Isabel Hardman Isabel Hardman

Why the happy Tories can’t relax after Labour’s bad summer

Last December, after one of the most brutal PMQs this Parliament has seen, David Cameron was walking through the corridors of the Palace of Westminster to address a 1922 Committee meeting. Ed Miliband had subjected the Prime Minister to a real savaging, and Labour backbenchers had loyally joined in, raising a constituent’s suicide and describing Cameron’s government as ‘grandeur for the few, the workhouse for the many’. It had been a bleak session.

Heading for Committee Room 14, the Prime Minister bumped into a junior minister, who was keen to reassure him that everything would come out in the wash. He told Cameron that ‘they can go for the emotional attack, and we can always come back at them with statistics’. Cameron agreed with him and continued on his way to address the parliamentary party.

That junior minister was probably trying to impress the Prime Minister, but his prediction that the Conservatives would be able to counter Labour’s Dickensian pessimism with statistics seems to be coming true in a most satisfying fashion for the party, with a flow of good stats on the economy, crime, immigration and other key policy areas. If you’re a real optimist, you could even, at a push, view today’s news that house prices are rising as a good thing for the party as it might provide relief for voters currently trapped in negative equity.

But while it is satisfying to watch the Labour party flounder as it realises that it can no longer predicate its political attack strategy on the Coalition continually cocking up and on continually bleak news, the Tories need to be wary of growing complacent for a number of reasons.

The first is that Labour has modified its attack to focusing on the cost of living, asking voters whether they really feel better off than they did five years ago. This week’s immigration policy flop from Chris Bryant means Labour has little option than to talk repeatedly about living standards. They even shoehorned it into their response to the Electoral Commission’s release on party donations, with Sadiq Khan saying ‘hardworking families are seeing their living standards squeezed, with prices rising faster than wages. Meanwhile David Cameron shows how out of touch he is, standing up for the millionaires who fund his party.’

And today’s inflation figures show that this remains a rich seam: CPI inflation was 2.8 per cent year on year in July, down from 2.9 per cent in June. This drop is welcome, but it still means that prices are rising. Inflation remains above target. And food price inflation was 4.4 per cent year on year in July from 3.9 per cent in June, with overall inflation for food, drink, tobacco and energy rising to 5 per cent from 4.7 per cent in June, the highest since early 2012. This means voters paying for their groceries may feel the answer to the ‘are you better off?’ question is clearly a ‘no’ at present. Citi predicts that food price inflation may continue to rise in the next couple of months. And today’s RPI figure means train fares will rise by around 4.1 per cent from January, although many tickets could see a 9 per cent rise. The Tories know that suppressed wages mean they must continue to emphasise what they have already done to alleviate the pressure on family finances, and continue to unveil as many policies as they possibly can over the next few months. This year’s Budget focused on the cost of living: the next autumn statement and 2014 Budget will need to do the same.

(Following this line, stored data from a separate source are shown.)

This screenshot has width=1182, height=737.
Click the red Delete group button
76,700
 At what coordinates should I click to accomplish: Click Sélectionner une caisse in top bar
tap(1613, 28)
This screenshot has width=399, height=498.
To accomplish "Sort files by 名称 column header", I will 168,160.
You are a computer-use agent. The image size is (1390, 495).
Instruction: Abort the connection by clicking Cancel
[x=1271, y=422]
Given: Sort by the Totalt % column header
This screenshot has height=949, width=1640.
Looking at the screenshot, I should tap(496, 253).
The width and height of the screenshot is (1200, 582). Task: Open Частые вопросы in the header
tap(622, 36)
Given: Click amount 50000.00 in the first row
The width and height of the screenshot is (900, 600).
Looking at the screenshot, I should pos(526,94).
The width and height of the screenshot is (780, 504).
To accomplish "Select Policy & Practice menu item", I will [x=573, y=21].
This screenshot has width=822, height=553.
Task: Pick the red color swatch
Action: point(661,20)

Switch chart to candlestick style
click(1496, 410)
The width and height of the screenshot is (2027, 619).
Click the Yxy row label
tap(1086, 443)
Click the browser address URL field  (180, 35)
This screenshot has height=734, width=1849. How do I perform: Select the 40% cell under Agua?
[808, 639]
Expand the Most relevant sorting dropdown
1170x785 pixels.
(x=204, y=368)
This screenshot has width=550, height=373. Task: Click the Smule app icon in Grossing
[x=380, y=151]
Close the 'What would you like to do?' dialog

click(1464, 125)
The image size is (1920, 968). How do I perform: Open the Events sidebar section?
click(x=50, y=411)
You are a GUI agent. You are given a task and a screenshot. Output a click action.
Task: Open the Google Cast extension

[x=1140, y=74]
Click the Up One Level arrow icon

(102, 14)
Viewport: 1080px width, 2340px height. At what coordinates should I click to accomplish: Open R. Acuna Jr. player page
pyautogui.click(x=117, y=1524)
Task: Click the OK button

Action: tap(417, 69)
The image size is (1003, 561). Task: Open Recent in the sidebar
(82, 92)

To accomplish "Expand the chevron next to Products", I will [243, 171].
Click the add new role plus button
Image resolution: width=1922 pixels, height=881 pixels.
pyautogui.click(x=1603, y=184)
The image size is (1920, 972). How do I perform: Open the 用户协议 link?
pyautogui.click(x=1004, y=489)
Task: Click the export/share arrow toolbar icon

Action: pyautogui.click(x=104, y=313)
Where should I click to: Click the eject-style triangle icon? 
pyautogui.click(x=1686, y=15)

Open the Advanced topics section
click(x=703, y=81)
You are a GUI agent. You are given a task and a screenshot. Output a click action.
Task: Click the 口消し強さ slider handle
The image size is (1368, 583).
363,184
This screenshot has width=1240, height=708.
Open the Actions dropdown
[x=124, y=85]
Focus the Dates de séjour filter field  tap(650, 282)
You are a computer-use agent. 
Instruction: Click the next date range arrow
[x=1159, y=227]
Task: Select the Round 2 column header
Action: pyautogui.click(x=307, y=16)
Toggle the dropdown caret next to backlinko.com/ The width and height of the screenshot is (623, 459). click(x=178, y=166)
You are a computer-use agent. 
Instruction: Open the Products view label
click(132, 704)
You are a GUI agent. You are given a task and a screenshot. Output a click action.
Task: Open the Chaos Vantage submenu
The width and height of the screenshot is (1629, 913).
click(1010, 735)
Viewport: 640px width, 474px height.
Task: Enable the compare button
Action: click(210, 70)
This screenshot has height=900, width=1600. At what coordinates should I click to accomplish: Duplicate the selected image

The second is strategic: if Labour has struggled with the new landscape of things going as well as one might hope for the government, the Tories could find themselves similarly struggling to cope when Labour stops cocking up too. It’s not clear when that will come: Ed Miliband wants it to be his conference speech, but his shadow cabinet (probably featuring shiny new faces after an expected reshuffle early in the autumn term) will also need to knock it out of the park at the Labour autumn conference to at least give the impression of a tough fighting team. But even the most optimistic of Tory MPs will accept that at some point Labour will do something that is vaguely impressive. Last year we all underestimated Ed Miliband before his party conference, and he then pulled an impressive speech out of the bag that surprised everyone. Underestimating an opposition did for Gordon Brown in the run-up to The Election That Never Was, so the Tories need to keep their wits about them for a change in Labour’s fortunes too.

Cameron also needs to ensure that worries in his own party about Ukip continue to be addressed effectively. Lynton Crosby reassured many in his briefing to MPs in the summer term, but anxiety about next year’s European elections is building, and the party will need to see a coherent plan in place to prevent all-out panic before polling day has even arrived.

For the time being, the Conservatives have polling suggesting they’re moving into a more secure position on the economy, and the retort that yes, times might still be hard, but do you really think Labour would make them any easier? Miliband still seems reluctant to offer any suggestion of how his party could make things easier. And so that junior minister and his colleagues have a good opportunity to fling a few more statistics at their opponents with good effect, for the time being at least.